Rows on where targets appear
──────────────────────────────

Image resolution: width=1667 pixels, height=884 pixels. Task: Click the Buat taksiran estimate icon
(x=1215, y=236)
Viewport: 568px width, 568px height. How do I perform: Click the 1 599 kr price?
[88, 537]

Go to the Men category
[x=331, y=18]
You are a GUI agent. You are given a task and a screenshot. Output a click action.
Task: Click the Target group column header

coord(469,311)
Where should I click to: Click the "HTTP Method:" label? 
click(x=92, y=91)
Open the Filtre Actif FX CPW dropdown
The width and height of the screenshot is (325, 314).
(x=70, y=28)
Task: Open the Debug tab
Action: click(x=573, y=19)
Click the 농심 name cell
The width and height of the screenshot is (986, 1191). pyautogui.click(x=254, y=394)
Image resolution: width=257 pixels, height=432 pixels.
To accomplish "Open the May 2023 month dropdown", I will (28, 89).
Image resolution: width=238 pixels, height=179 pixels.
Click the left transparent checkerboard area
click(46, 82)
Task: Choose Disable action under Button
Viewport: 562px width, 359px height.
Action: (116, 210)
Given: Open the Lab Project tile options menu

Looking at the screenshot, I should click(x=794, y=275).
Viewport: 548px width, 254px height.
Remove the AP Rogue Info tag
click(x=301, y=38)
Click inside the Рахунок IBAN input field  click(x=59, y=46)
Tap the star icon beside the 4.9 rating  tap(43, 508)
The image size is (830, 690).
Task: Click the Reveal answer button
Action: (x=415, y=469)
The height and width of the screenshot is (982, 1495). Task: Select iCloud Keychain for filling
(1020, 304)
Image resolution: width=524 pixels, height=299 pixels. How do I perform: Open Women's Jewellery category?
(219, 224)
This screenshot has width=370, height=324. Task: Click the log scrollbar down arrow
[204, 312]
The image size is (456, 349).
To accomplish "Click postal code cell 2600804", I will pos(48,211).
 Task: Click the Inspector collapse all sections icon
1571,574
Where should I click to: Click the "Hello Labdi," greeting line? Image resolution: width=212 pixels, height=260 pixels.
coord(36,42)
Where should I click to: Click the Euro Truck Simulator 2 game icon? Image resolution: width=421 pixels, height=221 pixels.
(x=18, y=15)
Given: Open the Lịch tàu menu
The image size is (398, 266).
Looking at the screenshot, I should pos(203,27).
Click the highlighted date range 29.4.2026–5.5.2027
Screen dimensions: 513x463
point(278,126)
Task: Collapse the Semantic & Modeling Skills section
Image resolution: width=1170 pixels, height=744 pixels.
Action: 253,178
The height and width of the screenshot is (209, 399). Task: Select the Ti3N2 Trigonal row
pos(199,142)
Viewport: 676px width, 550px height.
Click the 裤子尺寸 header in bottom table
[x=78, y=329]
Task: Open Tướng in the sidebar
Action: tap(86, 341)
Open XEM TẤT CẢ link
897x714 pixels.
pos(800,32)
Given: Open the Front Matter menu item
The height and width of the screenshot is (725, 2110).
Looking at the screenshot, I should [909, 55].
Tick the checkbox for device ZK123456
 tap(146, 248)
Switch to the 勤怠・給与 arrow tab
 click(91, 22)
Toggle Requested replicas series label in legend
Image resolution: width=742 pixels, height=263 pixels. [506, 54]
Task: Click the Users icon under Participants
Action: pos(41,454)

──────────────────────────────

**AIM**. Please collect every line of the data above that contains the string "label", treating uppercase and lowercase as different.

**RESPONSE TO THIS EXERCISE**.
Where should I click to: Click the "HTTP Method:" label? 
Toggle Requested replicas series label in legend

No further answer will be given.